I’m already twenty years old with no suitors knocking on my door. Most of the people around think I might end up a crotchety old spinster like Aunt Perdie who lives a couple of hills over from us. Girls get married young up here in the hills, but I figure I still have a few years to go before I have to admit to being an old maid. Meanwhile, I can enjoy being a book woman.
Book woman? Is that what people call the packhorse librarians?
They do, and I love it. I’ve loved books forever, but books are a luxury for most families like mine up here in the Eastern Kentucky Appalachian Mountains. Of course, we have the Bible, but books just for reading pleasure were few and far between before the packhorse library project. I did read every book I could get my hands on, sometimes three or four times. Pa says reading those stories turned my head and has me thinking above myself. He might have a different opinion about my love of books if he could see me now as one of the book women.

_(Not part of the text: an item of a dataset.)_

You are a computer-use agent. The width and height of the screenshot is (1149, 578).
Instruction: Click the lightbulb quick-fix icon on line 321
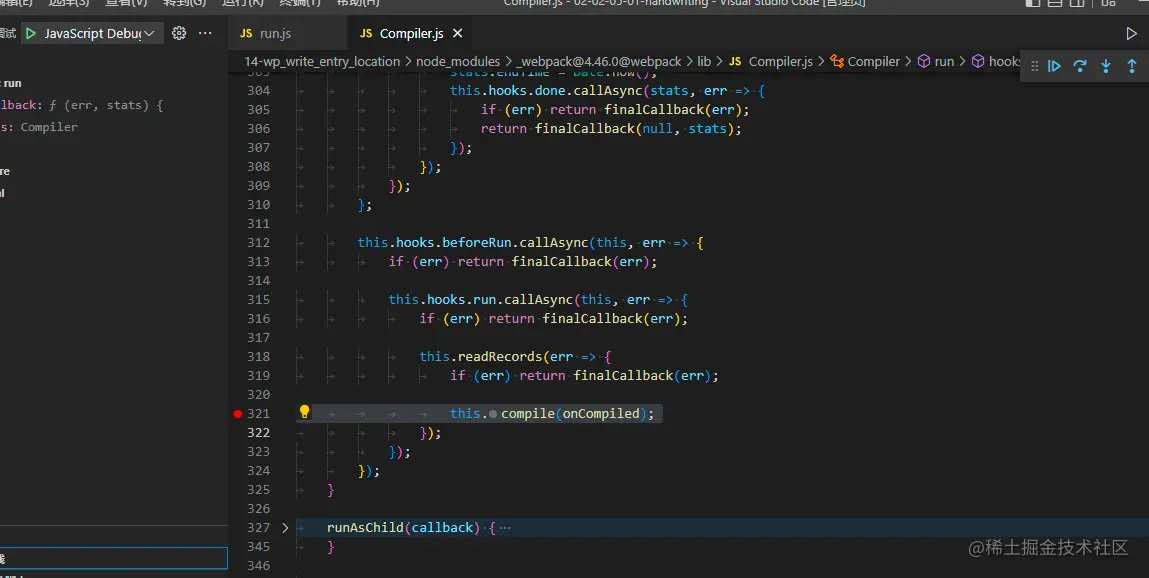(x=305, y=413)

Doesn’t your father know you’re a packhorse librarian?
No, I got the job after the mine where Pa worked closed down and he took off for the flatlands to find work. We haven’t heard from him since. Things got hard around our farm what with no money coming in and how last summer’s hot, dry months parched our cornfield and sass patch or garden. We didn’t have enough corn and beans to last through the winter. We thought we’d have to go on the dole but then I got hired on as a packhorse librarian. President Roosevelt–or some say it was Mrs. Roosevelt’s idea–came up with a way to put some of us women in the mountains to work and get books to folks up here that never had a way to have books before. I love my job of carrying books out to people on my book routes.
This program, the packhorse library, sounds fabulous. Tell us more about it.
I’m sure you already know about all President Roosevelt has been doing to put people back to work during this depression time in our country when so many can’t find jobs. The government came up with all sorts of programs. Men work at constructing schools, bridges, roads and more. Women do sewing projects. Young men joined up with the Civilian Conservation Corps. The government even started programs for out of work artists, writers and other creative people.
But one of the best ideas for us around here is the packhorse libraries. We’d never had a library like some of the bigger towns and even if we did, most of the people wouldn’t have much way of getting to it. That’s why the program came up with a way to take the books to the people instead of making them come get them. A truck to deliver the books might sound better than packhorses, but here in Eastern Kentucky our roads are often creek beds running up the side of a mountain. Most people go by horse, mule or shankmare. That’s mountain talk for on foot. So we take the library to the people by loading our saddlebags of books on our horses or mules and riding miles along some rough trails up into the hills. The government pays the packhorse librarians, but doesn’t supply any books. We had to come up with a central location and the books to circulate.
You can’t have a library without books. So how did you fill your shelves?
People in the community donated some books but most of our books come from a central location in London, Kentucky that oversees women’s work programs. Once the news got out that we needed books for our packhorse libraries, donations started coming in from all over the country. Those who head up the program divvy them up and send them out to the different packhorse libraries here in Eastern Kentucky. Some of the books and magazines we get are throwaways from city libraries. We don’t care if what they send is in bad shape. We work to piece them back together and tape up the binding. If the magazines are too tattered and torn to circulate, we cut out pictures from them to paste on thick paper. Then we print out something about the pictures or maybe poems to make books to loan out to our people. We even make book from recipes or quilt patterns our readers share with us. Those are popular loaners.
You sound very creative. Have you written any stories yourself?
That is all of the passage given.